The occurrence of systemic inflammatory response syndrome (SIRS) remains a major problem in intensive care units with high morbidity and mortality. The differentiation between noninfectious and infectious etiologies of this disorder is challenging in routine clinical practice. Many biomarkers have been suggested for this purpose; however, sensitivity and specificity even of high-ranking biomarkers remain insufficient. Recently, metabolic profiling has attracted interest for biomarker discovery. The objective of this study was to identify metabolic biomarkers for differentiation of SIRS/sepsis. A total of 186 metabolites comprising six analyte classes were determined in 143 patients (74 SIRS, 69 sepsis) by LC-MS/MS. Two markers (C10:1 and PCaaC32:0) revealed significantly higher concentrations in sepsis. A classification model comprising these markers resulted in 80% and 70% correct classifications in a training set and a test set, respectively.(Jlr) This study demonstrates that acylcarnitines and glycerophosphatidylcholines may be helpful for differentiation of infectious from noninfectious systemic inflammation due to their significantly higher concentration in sepsis patients.

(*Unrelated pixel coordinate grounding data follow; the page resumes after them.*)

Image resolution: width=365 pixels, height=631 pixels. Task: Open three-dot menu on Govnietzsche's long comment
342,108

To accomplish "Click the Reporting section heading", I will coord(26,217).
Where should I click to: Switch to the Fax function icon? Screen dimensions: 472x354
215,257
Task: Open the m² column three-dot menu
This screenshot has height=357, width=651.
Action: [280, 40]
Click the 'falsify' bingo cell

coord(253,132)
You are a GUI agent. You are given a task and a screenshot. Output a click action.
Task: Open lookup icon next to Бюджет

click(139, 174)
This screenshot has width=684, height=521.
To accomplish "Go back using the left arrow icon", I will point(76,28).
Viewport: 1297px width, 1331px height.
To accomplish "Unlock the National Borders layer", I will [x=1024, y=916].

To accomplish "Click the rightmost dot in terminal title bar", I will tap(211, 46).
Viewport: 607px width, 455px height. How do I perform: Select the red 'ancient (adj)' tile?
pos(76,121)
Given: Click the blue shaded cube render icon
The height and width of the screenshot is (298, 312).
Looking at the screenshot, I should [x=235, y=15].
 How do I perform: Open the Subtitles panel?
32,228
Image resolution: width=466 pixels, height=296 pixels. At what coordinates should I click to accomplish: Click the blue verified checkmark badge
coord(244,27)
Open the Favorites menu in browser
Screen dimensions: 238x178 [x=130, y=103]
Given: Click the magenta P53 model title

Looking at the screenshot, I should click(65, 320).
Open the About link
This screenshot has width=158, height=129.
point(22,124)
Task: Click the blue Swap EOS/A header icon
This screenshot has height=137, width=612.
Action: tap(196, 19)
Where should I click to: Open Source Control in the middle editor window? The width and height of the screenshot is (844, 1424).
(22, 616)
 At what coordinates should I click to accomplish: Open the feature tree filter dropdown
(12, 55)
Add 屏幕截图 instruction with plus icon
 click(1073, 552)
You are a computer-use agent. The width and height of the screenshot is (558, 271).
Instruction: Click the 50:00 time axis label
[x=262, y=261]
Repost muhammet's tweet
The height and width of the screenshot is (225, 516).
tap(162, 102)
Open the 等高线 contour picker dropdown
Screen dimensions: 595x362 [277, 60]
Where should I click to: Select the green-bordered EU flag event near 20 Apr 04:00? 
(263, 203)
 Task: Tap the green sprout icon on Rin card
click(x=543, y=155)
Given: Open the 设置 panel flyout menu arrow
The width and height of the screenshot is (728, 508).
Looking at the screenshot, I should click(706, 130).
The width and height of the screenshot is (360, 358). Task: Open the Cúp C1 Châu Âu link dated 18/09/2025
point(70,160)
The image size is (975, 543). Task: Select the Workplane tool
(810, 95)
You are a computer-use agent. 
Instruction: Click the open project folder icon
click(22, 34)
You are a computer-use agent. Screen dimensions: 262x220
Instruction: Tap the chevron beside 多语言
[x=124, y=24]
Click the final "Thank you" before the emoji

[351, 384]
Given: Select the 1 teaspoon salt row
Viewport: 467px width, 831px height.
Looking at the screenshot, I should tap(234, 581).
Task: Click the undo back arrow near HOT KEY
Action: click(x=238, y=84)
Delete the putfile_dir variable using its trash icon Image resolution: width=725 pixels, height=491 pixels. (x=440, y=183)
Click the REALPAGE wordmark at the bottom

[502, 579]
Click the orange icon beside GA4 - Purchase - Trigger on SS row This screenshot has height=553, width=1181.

Considering the well known pathophysiological relevance of lipid induction by bacterial components, metabolites as identified in this study are promising biomarker candidates in the differential diagnosis of SIRS and sepsis.-Schmerler, D., S. Neugebauer, K. Ludewig, S. Bremer-Streck, F. M. Brunkhorst, and M. Kiehntopf. Targeted metabolomics for discrimination of systemic inflammatory disorders in critically ill patients. J. Lipid Res. 2012. 53: 1369-1375.